▸ **Your goal**
Copy, exactly and without additions, every line in the records below from the one holding "Open the Up next video thumbnail" through the one holding "Given: Click the Sold column header label", both ends included.

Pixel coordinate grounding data
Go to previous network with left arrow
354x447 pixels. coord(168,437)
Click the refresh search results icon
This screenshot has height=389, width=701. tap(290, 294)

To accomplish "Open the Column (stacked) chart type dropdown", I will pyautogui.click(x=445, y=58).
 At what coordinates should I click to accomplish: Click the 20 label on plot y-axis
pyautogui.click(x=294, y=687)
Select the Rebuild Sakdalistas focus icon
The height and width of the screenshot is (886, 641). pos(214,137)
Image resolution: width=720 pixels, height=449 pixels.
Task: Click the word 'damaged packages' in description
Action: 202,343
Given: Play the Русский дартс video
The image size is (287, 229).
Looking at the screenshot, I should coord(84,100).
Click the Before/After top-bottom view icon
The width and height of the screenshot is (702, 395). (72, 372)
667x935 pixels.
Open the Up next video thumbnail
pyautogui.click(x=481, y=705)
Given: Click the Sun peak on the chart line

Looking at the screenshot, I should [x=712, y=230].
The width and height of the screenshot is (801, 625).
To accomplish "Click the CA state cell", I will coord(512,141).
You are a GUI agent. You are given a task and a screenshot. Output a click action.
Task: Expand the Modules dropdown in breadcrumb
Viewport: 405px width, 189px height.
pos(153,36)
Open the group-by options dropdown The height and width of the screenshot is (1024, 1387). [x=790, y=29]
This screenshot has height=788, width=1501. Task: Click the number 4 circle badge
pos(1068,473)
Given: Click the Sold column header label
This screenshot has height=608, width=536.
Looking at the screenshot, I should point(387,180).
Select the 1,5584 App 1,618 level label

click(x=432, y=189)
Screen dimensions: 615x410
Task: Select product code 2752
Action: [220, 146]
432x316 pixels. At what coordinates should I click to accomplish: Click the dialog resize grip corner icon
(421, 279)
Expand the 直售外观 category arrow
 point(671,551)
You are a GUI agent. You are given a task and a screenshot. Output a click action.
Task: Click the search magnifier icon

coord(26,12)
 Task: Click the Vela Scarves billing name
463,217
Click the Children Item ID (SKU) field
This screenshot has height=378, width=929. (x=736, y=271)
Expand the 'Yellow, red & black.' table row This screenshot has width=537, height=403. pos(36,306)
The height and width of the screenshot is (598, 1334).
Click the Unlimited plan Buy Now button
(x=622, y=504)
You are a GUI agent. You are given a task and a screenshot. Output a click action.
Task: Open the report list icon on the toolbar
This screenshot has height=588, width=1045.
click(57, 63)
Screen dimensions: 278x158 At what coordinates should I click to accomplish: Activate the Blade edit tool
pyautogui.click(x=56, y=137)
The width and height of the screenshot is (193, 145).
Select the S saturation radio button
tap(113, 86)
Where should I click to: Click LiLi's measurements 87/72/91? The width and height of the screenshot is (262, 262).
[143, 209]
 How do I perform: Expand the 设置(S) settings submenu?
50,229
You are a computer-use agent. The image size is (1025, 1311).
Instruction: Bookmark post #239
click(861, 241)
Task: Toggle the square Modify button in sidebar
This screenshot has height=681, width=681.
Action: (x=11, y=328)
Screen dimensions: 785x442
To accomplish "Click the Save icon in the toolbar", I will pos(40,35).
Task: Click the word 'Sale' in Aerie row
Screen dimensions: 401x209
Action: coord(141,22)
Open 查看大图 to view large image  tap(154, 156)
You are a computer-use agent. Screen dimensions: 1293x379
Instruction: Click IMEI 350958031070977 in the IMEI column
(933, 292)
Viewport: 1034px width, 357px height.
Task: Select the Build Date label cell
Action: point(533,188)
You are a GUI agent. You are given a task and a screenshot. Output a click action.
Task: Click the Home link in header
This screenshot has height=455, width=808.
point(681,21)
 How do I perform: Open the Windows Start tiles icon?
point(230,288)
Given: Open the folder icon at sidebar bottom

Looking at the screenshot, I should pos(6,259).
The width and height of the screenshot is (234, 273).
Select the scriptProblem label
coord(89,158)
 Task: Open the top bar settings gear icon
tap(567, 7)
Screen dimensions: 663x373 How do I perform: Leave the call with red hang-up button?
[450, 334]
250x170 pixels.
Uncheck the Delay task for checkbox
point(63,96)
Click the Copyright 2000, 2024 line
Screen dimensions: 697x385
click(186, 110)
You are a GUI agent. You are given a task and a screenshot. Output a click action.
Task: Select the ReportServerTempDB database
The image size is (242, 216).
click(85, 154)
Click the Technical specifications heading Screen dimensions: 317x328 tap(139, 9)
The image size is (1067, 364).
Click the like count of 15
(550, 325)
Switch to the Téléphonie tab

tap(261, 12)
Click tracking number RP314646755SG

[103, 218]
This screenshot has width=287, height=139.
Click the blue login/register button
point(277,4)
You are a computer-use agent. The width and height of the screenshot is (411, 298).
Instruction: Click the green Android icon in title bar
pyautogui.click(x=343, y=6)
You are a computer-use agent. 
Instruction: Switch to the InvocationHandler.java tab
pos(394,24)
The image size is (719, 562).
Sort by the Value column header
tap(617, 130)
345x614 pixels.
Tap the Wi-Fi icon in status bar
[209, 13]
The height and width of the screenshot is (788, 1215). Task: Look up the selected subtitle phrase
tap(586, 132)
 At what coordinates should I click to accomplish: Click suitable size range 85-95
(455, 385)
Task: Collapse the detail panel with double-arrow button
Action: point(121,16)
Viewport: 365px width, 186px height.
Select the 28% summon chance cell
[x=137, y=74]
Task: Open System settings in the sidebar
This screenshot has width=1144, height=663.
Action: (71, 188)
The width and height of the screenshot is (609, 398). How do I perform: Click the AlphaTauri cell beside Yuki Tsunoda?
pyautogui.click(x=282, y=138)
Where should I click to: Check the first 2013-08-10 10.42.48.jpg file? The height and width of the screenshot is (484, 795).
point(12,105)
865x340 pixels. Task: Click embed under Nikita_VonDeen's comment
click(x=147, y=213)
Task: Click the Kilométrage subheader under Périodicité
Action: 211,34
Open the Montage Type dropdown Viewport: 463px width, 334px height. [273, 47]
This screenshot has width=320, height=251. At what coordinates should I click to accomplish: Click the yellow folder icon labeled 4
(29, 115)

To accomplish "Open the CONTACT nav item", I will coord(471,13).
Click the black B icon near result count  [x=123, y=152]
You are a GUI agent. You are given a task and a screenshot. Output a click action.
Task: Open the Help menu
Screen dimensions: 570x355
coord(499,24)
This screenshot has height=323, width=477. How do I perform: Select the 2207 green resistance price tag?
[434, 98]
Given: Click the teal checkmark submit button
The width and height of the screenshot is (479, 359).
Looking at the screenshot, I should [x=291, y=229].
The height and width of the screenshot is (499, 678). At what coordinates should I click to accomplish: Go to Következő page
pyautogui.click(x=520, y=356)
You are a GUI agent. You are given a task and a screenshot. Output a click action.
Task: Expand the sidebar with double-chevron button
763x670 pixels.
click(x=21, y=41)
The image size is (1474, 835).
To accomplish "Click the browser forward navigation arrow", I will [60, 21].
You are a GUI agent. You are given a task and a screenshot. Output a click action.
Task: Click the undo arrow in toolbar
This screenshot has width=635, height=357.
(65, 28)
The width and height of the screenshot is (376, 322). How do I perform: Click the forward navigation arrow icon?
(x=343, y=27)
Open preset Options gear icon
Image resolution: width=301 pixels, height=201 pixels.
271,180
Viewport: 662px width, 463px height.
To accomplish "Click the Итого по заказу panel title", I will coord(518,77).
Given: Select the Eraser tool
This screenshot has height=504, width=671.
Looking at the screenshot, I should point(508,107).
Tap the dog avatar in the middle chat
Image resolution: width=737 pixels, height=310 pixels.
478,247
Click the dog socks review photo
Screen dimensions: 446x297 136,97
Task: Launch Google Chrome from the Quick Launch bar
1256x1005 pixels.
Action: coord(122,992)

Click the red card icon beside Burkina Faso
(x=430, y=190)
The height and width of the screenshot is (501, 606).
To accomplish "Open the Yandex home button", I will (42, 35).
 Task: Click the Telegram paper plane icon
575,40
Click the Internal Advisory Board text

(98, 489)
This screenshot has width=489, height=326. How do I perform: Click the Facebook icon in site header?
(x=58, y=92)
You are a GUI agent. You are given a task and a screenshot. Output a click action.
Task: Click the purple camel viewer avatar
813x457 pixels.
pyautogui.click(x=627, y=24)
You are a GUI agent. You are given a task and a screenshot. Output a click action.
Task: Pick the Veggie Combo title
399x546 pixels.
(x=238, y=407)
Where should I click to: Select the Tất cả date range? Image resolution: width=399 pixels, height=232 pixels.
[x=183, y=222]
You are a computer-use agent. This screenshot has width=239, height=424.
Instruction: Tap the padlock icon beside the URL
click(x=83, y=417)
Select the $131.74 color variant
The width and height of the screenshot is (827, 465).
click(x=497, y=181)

▸ **Response**
Open the Up next video thumbnail
pyautogui.click(x=481, y=705)
Given: Click the Sun peak on the chart line

Looking at the screenshot, I should [x=712, y=230].
The width and height of the screenshot is (801, 625).
To accomplish "Click the CA state cell", I will coord(512,141).
You are a GUI agent. You are given a task and a screenshot. Output a click action.
Task: Expand the Modules dropdown in breadcrumb
Viewport: 405px width, 189px height.
pos(153,36)
Open the group-by options dropdown The height and width of the screenshot is (1024, 1387). [x=790, y=29]
This screenshot has height=788, width=1501. Task: Click the number 4 circle badge
pos(1068,473)
Given: Click the Sold column header label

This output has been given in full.